REQUIRED ACTION
Copy out exactly, and only, the lines from the one containing "The image size is (1568, 748)." through the end of the entries. No pictures.

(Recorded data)
■ ■ ■ ■

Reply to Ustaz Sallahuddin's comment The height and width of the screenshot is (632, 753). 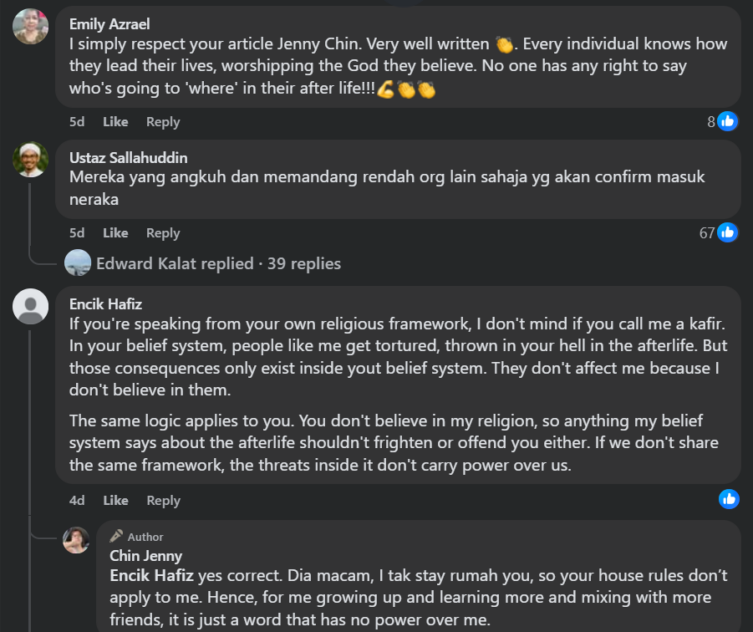[163, 233]
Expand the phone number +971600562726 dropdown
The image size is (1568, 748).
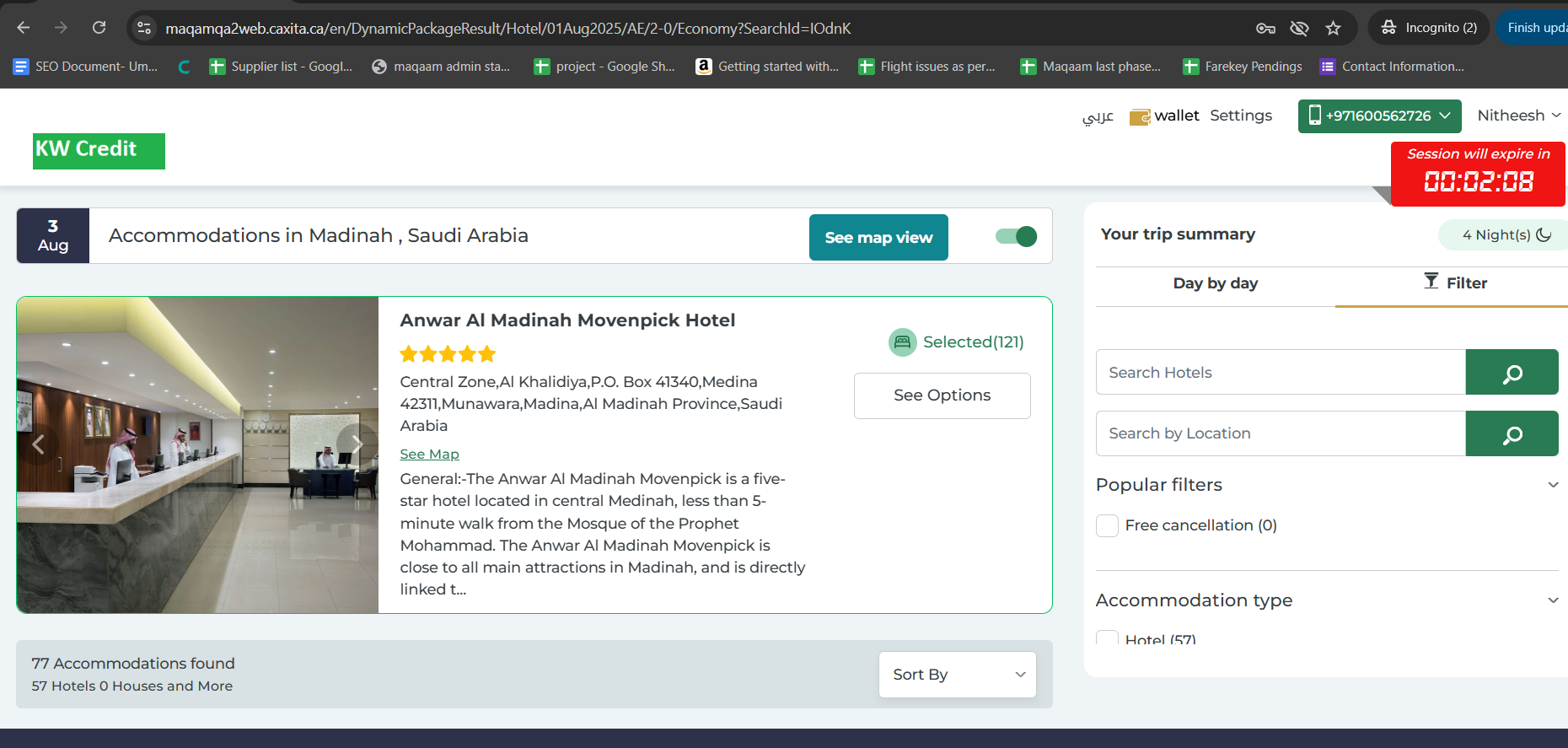[1379, 116]
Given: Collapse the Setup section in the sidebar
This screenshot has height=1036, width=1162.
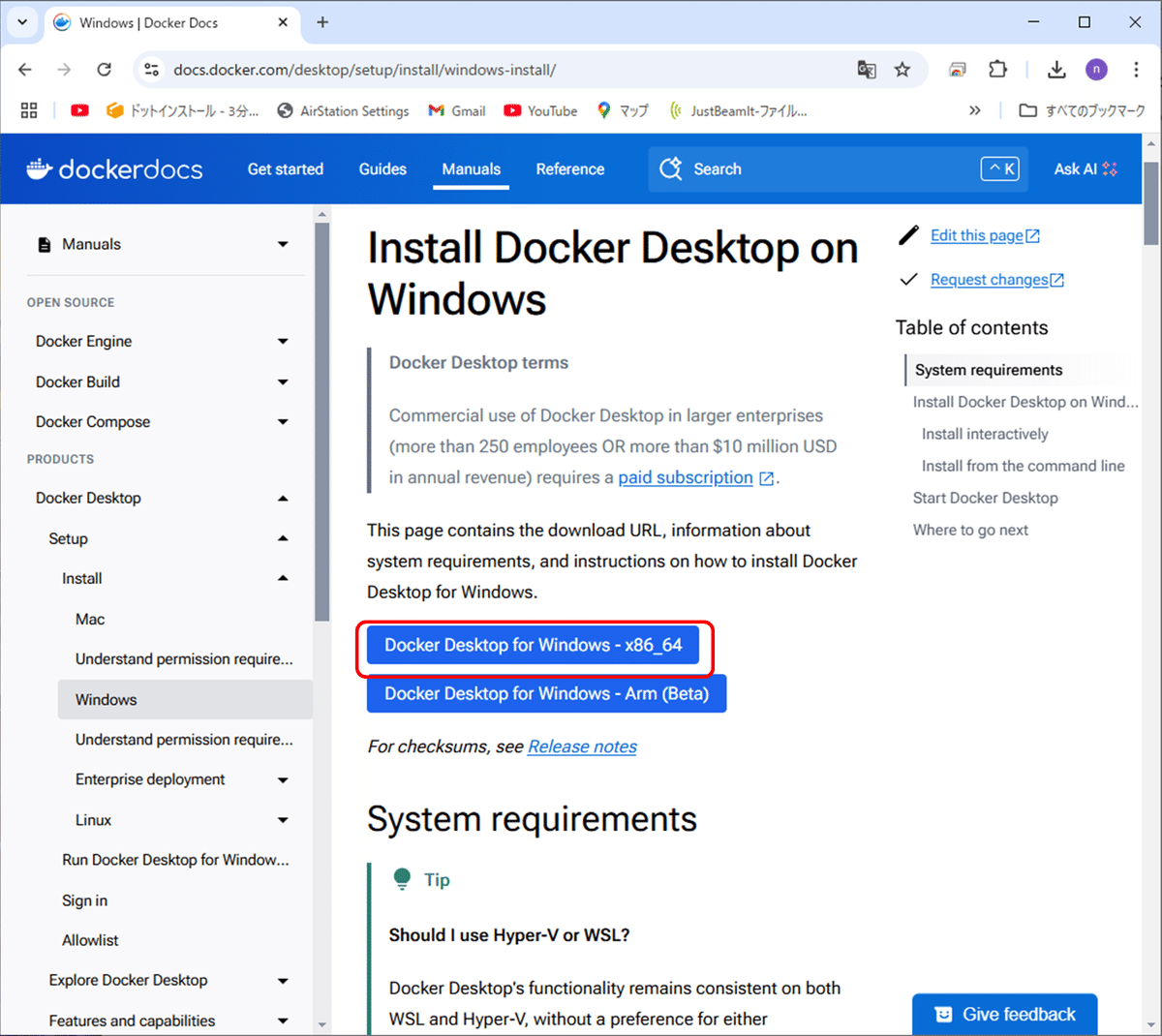Looking at the screenshot, I should [x=283, y=538].
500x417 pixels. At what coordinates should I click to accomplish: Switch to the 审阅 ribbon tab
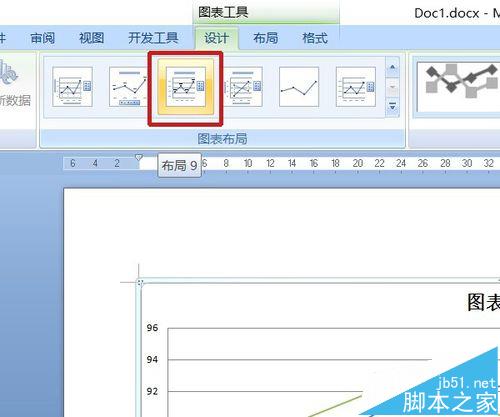click(x=43, y=38)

■ ■ ■ ■

ANSWER SPACE
The image size is (1568, 748).
[1379, 116]
Given: Collapse the Setup section in the sidebar
This screenshot has height=1036, width=1162.
Looking at the screenshot, I should [x=283, y=538].
500x417 pixels. At what coordinates should I click to accomplish: Switch to the 审阅 ribbon tab
click(x=43, y=38)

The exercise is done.